The traditional Right is hierarchical and thus aristocratic and not egalitarian or democratic. Neither does it place economics as its focal point of reference.

Fascism: Where it stands within the Historical Context

Evola does not consider Fascism as truly 'Right'-wing in the traditional sense (definitely not left-wing either, however), although he acknowledges that it's doctrine was on the correct path as far as it sought to readjust society towards the path of tradition. Prior to it there was no political movement in Italy that could be considered Rightist in the proper sense since modern Italy was unified as a nation "under the banner of ideologies that derive from the Revolution of the Third Estate and from the ‘immortal principles’ of 1789 (French Revolution)"(pg.19). Therefore Fascism, or at least certain aspects of it which were traditional, made it the closest thing to Evola's traditional Right within the context of modern Italy's history since it's inception in the Risorgimento (resurgence), or the unification.

Evola is highly critical of the post-war view of Fascism which he believes is more the result of irrationality and propaganda rather than any intellectual honesty and objectivity. Having lived under Fascism and experienced it first hand, he confronts both those who idolize it's positive aspects while ignoring some of its negative aspects (from the traditional perspective) and those who only seek to emphasize its problematic aspects, which Evola argues were more the result of historical contingencies rather than the doctrine itself, "In regard to it (Fascism), the attitude taken by most people has an emotional and irrational character, instead of a critical and intellectual one."(pg.24)

"In the case we are now discussing, mythologizing has naturally had as its counterpart idealizing, that is, emphasizing only the positive sides of the Fascist regime, while intentionally or unconsciously ignoring the negative sides. The same procedure is practiced in the opposite direction by the anti-national forces for a mythologizing having instead as its counterpart systematic denigration, the construction of a myth of Fascism in which only the most problematic sides are tendentiously emphasized so as to discredit all of it or to make people hate it."(pg.24)



Evola's Analyses/Critique of Fascism

NOTE: For the sake of keeping this review short i will only highlight one of each of the positive and the not-so-positive aspects of Italian Fascism from the point of view of Evola's traditional Right. It should also be understood that Fascism, from Evola's point-of-view, was correct in it's doctrine and principles in recognizing the problems of its time and in confronting those problems.


The Positive:

1) The State:
During the period that followed the First World War, Italy like all major European countries was faced with internal social turmoil. A weak Liberal Democratic government, with its parliamentary politics, failed to cope with the growing crises, among which Left-wing agitation of the disenchanted masses was a prominent one. The monarchy was more of a symbolic type. The state had no backbone to address the major problems. It only served as a administrative structure at most.

Fascism, therefore, sought to address this problem with it's conception of the state which Mussolini would go on to (partially) implement with success during the Fascism of the 21 years (1922-1943).
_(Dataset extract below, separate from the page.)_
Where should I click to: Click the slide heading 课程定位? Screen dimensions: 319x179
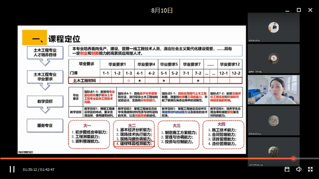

"...[T]he merit of Fascism was, above all, to have revived in Italy the idea of the state and to have created the basis for an active government, by affirming the pure principle of authority and political sovereignty"(pg.30).
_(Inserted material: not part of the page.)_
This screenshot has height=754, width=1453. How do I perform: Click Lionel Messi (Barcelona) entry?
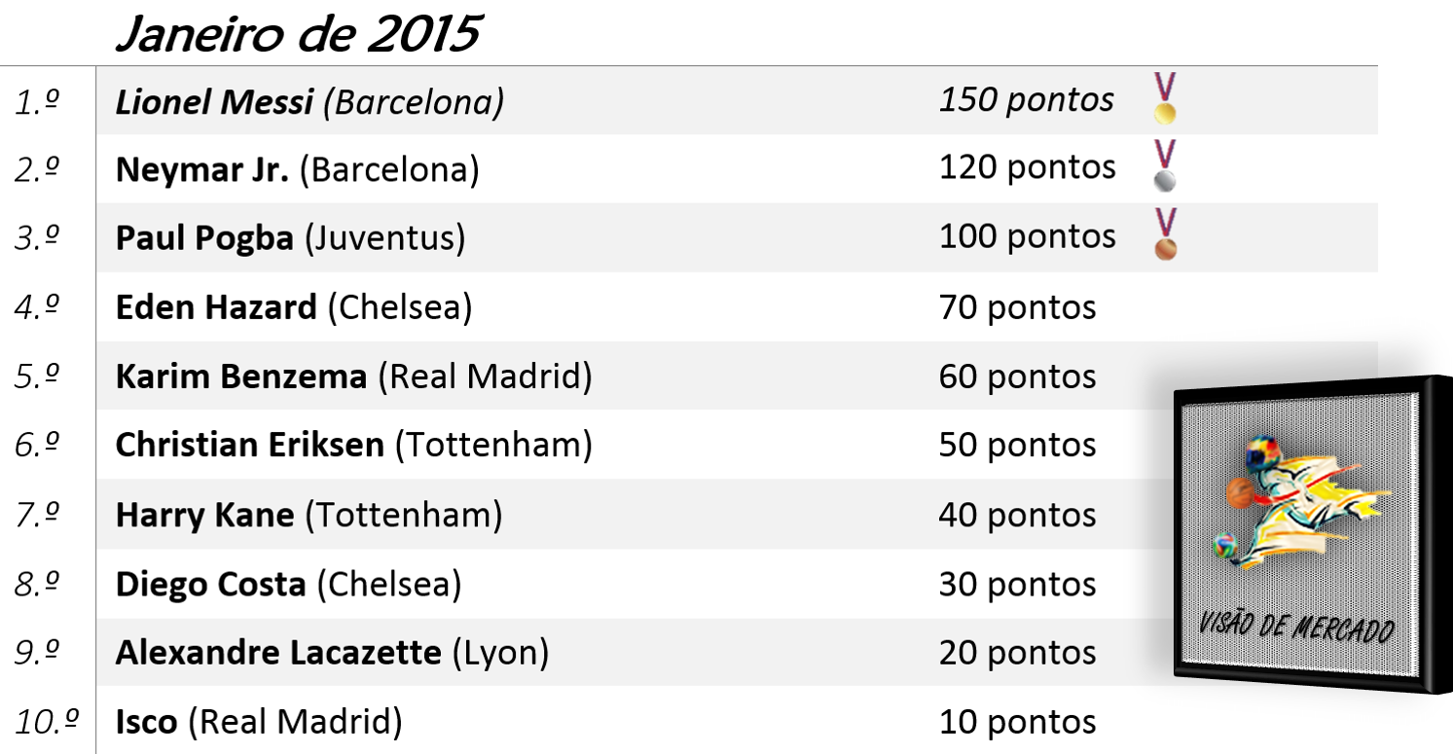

"‘We stand for a new principle in [today’s] world, we stand for sheer, categorical, definitive antithesis to the world of democracy, plutocracy, Freemasonry, to the world which still abides by the fundamental principles laid down in 1789’"(pg.31, here Evola quoted Mussolini)

"The people is the body of the state and the state is the spirit of the people’ (1934, Mussolini), if adequately interpreted, brings us back to the Classical idea of a dynamic and creative relationship between ‘form’ and ‘matter’ (body). The state is the ‘form’ conceived as an organizing and animating force, according to the interpretation given to ‘matter’ and ‘form’ in traditional philosophy, starting with Aristotle" (pg.32).

Fascism, like other similar movements in Europe at the time, was mostly a veterans movement made up of men who returned from the battlefields of Europe to a country that, despite being on the winning side, was undergoing internal instability.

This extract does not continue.